Neighborhood kids shunned him and called him white for attending Shipley, where he struggled academically, even failed the seventh grade. Art was his outlet. The other kids praised his work, and he knew he was talented.

He credits a former art teacher, Chris Wagner, for helping him to grow artistically. At the time, he was recreating superheroes such as the Incredible Hulk and copying other artists. Wagner, who has since retired, wouldn't accept that. She pushed him to come up with his own concepts instead of following.

"She got to me, and I started to understand the creative process at a young age," Armstrong last week.

During a break from school, he met then-budding newspaper political cartoonist Signe Wilkinson, who allowed him to shadow her as she worked. She encouraged him to be more expressive and helped him develop.

"I was a few years older than he was," Wilkinson recalled. "He was adorable. I knew he'd be great and he was."

At 17, Armstrong took some of his creations to the Philadelphia Tribune, where he said, " 'Look, I've been reading the Tribune and unlike the Bulletin, you have no cartoons.' " An editor there listened and became his first client.

After graduating from Shipley in 1981, Armstrong enrolled at Syracuse University, where he majored in advertising design. His mother died of cancer at the age of 49 while he was a freshman. Armstrong funneled his energy into a well-received comic strip called Hector that he created for the student newspaper.

Between semesters, Cobb would go to South Street. where he'd sell caricatures for $5. Degree in hand, Armstrong began working at local advertising agencies. He worked on accounts for Scott toilet paper and Alpo dog food, traveled to New York City, met fashion models and brought in a good salary. He was doing well, but he wasn't satisfied.

"I had actually started sending out my work to syndicates when I was still in college but getting a comic strip syndicated is extremely difficult. It's like becoming a poet. It's like really crazy to aspire toward making a living in this particular way," he said ruefully. "It's tough. Tough is not even the word. There is no word to describe it. You're not going to do it. I don't care who you are. I do a lot of speaking at schools and colleges. I never stand onstage and encourage kids to pursue this."

But Armstrong kept at it, staying up all night to create comic strips that he would send out only to be rejected.

His luck changed after meeting with former editorial page editor Richard Aregood, who gave him the number for the late Morris Turner, an African American cartoonist who created Wee Pals, the first racially integrated cartoon strip. One thing lead to another and by 1989, Armstrong had his first syndication deal.

Today, JumpStart appears in more than 300 newspapers nationwide, including the Los Angeles Times, New York Daily News, Boston Globe, the Atlanta Constitution, the Chicago Sun-Times, and the Inquirer.

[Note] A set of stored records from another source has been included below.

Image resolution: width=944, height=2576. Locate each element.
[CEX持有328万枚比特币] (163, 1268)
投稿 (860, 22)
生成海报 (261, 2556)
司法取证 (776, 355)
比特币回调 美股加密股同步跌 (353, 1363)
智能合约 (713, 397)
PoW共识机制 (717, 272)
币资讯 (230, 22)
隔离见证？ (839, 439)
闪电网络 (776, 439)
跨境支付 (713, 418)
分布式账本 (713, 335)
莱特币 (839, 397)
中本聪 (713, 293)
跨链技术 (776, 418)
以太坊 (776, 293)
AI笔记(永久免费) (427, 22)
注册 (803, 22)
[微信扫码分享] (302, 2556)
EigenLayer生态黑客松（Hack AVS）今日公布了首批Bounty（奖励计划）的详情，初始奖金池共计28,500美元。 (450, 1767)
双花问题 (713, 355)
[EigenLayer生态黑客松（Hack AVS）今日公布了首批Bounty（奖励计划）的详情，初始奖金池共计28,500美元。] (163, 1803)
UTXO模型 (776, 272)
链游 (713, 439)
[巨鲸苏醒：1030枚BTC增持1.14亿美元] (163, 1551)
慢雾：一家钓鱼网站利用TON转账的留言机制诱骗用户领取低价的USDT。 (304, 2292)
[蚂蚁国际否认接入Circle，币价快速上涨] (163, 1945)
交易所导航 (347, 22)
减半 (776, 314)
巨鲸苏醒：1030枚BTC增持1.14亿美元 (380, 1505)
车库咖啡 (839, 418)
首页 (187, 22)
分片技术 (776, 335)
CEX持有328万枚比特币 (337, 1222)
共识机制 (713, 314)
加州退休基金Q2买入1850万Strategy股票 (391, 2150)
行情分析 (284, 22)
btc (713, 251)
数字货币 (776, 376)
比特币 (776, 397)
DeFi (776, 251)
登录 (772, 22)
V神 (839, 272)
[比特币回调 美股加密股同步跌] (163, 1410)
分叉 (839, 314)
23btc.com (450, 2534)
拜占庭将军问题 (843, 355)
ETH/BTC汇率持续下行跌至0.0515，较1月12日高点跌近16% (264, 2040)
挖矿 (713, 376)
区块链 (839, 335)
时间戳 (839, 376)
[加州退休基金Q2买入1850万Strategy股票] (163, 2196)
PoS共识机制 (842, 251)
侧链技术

The Cobbs, around whom the strip is built, are regular folk. It's interesting that they get their surname from Cobbs Creek. Daughter Sunny is a mac-and-cheese fan. Joe Cobb Jr. is an up-and-coming leader.

"I wanted to draw and write an aspirational version of life," explained Armstrong, who is married with two kids and lives in Los Angeles. "In the beginning, it was aspirational but I eventually became that. I eventually became this guy with a wife and two kids and all that.

"It was important to show a black family that had their act together," he added. "This was the early years of Cosby . . . and it was something that I thought was a positive portrayal that the world needed and, frankly, something newspapers would publish."

Wilkinson, now a Pulitzer Prize-winning editorial cartoonist for the Daily News and Inquirer, said:, "He doesn't avoid issues. But it's not about issues. It's really a comic strip about life."

"That's why people turn to the comic section as opposed to the editorial section. It's a shared humanity and he helped widen the humanity that got shared. He widened the lens about who appears in comic strips."

Jump Start creator Robb Armstrong will be at the Free Library of Philadelphia at 7:30 p.m. on April 26 to discuss his forthcoming book, "Fearless: A Cartoonist's Guide to Life." The event is free and open to the public.